11. The transportation container of claim 7, wherein: the transportation container comprises vertical first and second container walls and a mount secured to each of the first and second container walls, and the support rack comprises (i) horizontal fiber-reinforced composite first and second planks positioned on both mounts and (ii) a leg underlying and supporting an intermediate portion of the first and second planks.

12. A cargo support rack adapted to be mounted in a transportation container and to support cargo in the transportation container and comprising a fiber-reinforced composite material.
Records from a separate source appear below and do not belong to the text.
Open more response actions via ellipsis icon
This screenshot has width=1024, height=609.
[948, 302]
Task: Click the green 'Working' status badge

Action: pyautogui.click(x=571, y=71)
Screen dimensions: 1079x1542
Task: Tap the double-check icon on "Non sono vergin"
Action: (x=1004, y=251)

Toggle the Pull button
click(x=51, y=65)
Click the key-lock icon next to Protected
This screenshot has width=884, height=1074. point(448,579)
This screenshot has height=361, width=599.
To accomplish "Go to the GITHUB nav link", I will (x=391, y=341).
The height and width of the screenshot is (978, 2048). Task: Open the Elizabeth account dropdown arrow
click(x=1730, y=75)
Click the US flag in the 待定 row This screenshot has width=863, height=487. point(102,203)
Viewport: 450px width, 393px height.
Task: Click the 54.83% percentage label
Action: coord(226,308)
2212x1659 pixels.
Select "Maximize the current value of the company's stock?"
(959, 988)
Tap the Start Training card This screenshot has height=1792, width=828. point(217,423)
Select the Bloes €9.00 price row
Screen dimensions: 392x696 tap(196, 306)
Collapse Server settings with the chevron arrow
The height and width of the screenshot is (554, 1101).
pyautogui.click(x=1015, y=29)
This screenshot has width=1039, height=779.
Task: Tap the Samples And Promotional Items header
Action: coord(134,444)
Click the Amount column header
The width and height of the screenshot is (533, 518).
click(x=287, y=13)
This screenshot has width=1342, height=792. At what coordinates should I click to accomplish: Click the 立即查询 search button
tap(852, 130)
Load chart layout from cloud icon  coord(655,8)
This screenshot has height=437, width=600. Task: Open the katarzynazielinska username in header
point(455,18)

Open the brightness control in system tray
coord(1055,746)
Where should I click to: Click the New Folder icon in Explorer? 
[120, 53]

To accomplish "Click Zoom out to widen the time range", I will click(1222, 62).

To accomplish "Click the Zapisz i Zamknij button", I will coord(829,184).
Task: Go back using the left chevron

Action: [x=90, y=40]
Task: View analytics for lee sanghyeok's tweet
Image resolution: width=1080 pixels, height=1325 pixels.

13. The support rack of claim 12, comprising a frame and a cargo platform mounted on the frame to support cargo in an elevated position in the transportation container, wherein the cargo platform comprises the fiber-reinforced composite material.

14. The support rack of claim 13, wherein the frame comprises the fiber-reinforced composite material.

15. The support rack of claim 13, wherein the cargo platform comprises a horizontal fiber-reinforced composite plank mounted on the frame.

16. The support rack of claim 15, wherein the plank comprises a tubular outer wall and a plurality of internal reinforcement walls mounted within the outer wall to reinforce the outer wall.

17. The support rack of claim 15, wherein the first plank weighs about 2.7 pounds per foot.

18. The support rack of claim 15, wherein the first plank is moisture impervious.

19. The support rack of claim 13, wherein the frame comprises first and second legs underlying and supporting the cargo platform.

20. The support rack of claim 13, wherein the frame comprises a single leg underlying and supporting the cargo platform.